Volviendo a Bernal, no saben la de veces que ha sido acusado de abusar de los argumentos “ad hominem”. Cada vez que señalaba que tal “frío y objetivo” lingüista era yerno, discípulo o amigo de tal “frío y objetivo” historiador, era acusado de bullying “ad hominem”. También cuando delató filiaciones políticas, thik-tanks apegados al poder, o incluso preferencias literarias. Todo era “ad hominem”. Estos agamenones quieren un borrón y cuenta nueva, un modo de interpretar sus teorías que en absoluto tenga en cuenta sus credenciales personales. Adivinar sus motivos no requiere mucho esfuerzo, como tampoco necesita mucha explicación que algunos nos sintamos obligados a ponerlos en su sitio. Por eso me sumo, con tanto orgullo como modestia, al destino de Bernal y otros de su cuerda. El blog Afroiberia nunca ha escondido la importancia que concede a determinados aspectos biográficos de los autores criticados.
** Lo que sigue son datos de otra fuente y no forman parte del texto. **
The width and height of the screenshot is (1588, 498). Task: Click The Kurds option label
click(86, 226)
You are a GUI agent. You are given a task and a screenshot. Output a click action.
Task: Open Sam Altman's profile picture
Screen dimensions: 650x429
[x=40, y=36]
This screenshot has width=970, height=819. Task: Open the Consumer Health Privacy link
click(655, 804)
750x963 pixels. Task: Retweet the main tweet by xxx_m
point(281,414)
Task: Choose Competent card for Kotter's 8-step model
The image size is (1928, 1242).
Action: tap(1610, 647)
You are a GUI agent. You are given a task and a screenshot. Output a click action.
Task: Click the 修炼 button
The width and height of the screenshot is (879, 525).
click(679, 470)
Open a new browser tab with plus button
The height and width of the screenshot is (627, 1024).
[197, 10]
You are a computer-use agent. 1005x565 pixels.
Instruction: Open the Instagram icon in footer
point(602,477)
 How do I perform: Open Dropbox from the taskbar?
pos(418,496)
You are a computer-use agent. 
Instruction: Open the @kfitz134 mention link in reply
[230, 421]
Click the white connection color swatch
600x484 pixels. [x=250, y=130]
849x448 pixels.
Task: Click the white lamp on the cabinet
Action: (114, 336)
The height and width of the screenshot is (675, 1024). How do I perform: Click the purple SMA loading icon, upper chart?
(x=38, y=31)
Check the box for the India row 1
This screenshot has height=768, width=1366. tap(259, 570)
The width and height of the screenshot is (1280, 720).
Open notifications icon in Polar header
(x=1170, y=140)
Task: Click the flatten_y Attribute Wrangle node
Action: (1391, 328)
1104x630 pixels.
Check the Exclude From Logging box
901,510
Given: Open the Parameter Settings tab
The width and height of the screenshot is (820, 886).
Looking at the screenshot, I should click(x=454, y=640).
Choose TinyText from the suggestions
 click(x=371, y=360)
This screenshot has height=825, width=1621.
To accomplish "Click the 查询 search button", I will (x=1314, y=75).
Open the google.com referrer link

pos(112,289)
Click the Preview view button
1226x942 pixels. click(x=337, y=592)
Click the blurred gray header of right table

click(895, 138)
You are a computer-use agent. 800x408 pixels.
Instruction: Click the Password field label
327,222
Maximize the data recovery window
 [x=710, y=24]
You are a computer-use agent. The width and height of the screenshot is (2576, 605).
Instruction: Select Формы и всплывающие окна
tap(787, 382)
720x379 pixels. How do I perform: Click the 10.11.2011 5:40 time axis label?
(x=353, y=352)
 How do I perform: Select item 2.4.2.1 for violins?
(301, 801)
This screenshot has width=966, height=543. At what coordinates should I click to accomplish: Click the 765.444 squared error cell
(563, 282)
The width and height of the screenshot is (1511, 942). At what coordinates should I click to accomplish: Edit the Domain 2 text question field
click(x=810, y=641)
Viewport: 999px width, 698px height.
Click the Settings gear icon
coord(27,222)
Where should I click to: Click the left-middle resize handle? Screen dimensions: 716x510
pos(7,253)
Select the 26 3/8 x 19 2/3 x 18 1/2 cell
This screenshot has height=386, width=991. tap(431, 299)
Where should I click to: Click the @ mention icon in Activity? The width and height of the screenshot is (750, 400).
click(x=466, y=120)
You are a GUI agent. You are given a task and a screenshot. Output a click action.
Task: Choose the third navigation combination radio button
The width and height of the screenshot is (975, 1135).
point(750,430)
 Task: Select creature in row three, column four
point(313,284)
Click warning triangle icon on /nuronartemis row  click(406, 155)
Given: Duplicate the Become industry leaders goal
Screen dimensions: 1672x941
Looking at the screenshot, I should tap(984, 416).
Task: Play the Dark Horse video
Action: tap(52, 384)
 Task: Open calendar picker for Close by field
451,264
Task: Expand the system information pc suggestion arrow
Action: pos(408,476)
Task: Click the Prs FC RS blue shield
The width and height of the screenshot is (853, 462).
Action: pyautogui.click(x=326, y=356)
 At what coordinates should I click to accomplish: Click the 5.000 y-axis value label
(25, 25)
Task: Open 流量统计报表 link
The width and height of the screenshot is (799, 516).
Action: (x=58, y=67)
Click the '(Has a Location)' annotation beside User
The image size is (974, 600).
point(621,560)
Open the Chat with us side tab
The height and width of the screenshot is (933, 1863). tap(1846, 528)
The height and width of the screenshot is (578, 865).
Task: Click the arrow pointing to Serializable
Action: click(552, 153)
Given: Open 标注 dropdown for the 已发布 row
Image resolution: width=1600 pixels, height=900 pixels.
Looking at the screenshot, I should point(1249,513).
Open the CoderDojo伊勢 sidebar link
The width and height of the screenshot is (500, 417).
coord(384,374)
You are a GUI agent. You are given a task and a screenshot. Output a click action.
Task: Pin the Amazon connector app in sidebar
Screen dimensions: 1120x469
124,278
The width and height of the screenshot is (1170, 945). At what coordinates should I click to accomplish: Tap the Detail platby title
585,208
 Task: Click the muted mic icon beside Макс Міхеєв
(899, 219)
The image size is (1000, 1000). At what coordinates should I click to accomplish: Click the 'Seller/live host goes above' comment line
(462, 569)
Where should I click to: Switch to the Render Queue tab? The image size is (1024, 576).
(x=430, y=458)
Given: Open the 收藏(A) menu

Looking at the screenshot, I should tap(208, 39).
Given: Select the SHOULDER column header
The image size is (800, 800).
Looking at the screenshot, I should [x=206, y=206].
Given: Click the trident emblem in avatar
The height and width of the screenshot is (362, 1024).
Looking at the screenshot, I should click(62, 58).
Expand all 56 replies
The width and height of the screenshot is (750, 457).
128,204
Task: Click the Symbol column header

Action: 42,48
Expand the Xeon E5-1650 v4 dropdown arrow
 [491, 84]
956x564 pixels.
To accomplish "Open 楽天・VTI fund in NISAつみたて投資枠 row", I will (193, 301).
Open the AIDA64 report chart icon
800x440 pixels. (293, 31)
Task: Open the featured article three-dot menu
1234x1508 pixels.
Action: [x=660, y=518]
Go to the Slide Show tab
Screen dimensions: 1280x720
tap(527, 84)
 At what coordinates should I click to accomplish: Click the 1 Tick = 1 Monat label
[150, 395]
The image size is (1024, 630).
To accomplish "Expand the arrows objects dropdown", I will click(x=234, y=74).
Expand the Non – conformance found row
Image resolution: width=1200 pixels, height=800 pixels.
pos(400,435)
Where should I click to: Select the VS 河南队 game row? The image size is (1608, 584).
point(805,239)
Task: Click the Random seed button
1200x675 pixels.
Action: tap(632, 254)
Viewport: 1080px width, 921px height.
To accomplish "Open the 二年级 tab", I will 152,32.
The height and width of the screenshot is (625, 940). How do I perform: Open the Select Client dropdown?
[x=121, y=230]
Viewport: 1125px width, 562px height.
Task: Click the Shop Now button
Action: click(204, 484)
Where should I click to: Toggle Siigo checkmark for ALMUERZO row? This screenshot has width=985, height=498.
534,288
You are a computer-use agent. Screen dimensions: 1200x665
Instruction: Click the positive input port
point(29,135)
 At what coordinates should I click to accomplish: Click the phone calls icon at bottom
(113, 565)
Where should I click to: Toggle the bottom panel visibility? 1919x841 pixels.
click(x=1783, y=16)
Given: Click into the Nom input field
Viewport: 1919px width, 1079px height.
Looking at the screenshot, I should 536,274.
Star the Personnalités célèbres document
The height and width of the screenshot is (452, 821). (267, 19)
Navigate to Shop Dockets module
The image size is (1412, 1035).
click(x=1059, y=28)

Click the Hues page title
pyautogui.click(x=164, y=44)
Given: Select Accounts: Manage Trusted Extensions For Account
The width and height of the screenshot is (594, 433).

De hecho, el propósito de gran número de sus entradas es revelar que tras muchas de las “verdades científicas” de nuestros estudios sobre Pasado Remoto se esconden un puñado de prejuicios racistas, pues en definitiva ninguna “Cultura” es inodora, incolora e insípida. Y para ello, demostrar la relación estrecha (o por el contrario la evidente contradicción) entre vida y obra de un intelectual, puede y suele ser capital. Ejerciendo como ejemplo he sido el primero en desvelar aspectos de mi vida que pudiesen teñir la orientación de mis conclusiones, como el hecho de ser andaluz, muy oscuro de piel o carecer de titulación universitaria en Historia, Arqueología o Antropología. Son cosas que los lectores merecen saber, para lo bueno y para lo malo. Como decía el porquero, “no me convence” que mi verdad sea la misma verdad que la de los agamenones, aunque se articule con iguales palabras. Porque esa verdad en la que coincidimos solo es un ladrillo con el que cada uno quiere construir mundos muy diferentes.

“Juro decir la verdad, toda la verdad y nada más que la verdad”. Estamos tan habituados a escuchar este voto en las películas de abogados que apenas meditamos su significado. Como fórmula legal está pensada para que nada se escape a su escrutinio, pues no sólo se te exige que lo que digas sea cierto, sino que además se te impone: 1) que no quites nada a esa verdad, que no ocultes otras verdades que complementan lo que dices, y 2) que no añadas ficciones para mejorar, justificar o adornar tu verdad. Agamenon es el poderoso en la parábola de Mairena y puede representar al supremacista blanco (si hablamos de raza) o al académico (en un debate ortodoxia vs. heterodoxia), pero no siempre se da a conocer tan fácilmente. A veces puede encarnarse en un activista antisistema o en un crítico de rock, pues en definitiva se asocia a cualquiera que se sienta con el poder y el público de su lado, por muy alternativo y minoritario que parezca desde fuera. Este tipo de persona cuenta una verdad, y esa quizás sea parecida a la nuestra, pero desde luego se cuida mucho en no contar ni toda la verdad ni nada más que la verdad. Huye de la verdad estadística, de la auténtica democracia en las ideas. Lo más indignante es cuando fingen aceptar eso de que ellos y nosotros compartimos una misma verdad. Seguros de contar con la complicidad de los medios de difusión, saben que la única verdad propagada, legal y asumida será la suya mientras que la de los “legos” se asfixiará o a lo sumo circulará como rumor. Lo que realmente pretenden es que los porqueros ya no tengamos verdad propia y que debamos aceptar la suya como única posible. Si se lo permitimos, den por seguro que se hará realidad aquello de: “la verdad es la verdad, dígala Agamenón o su porquero”.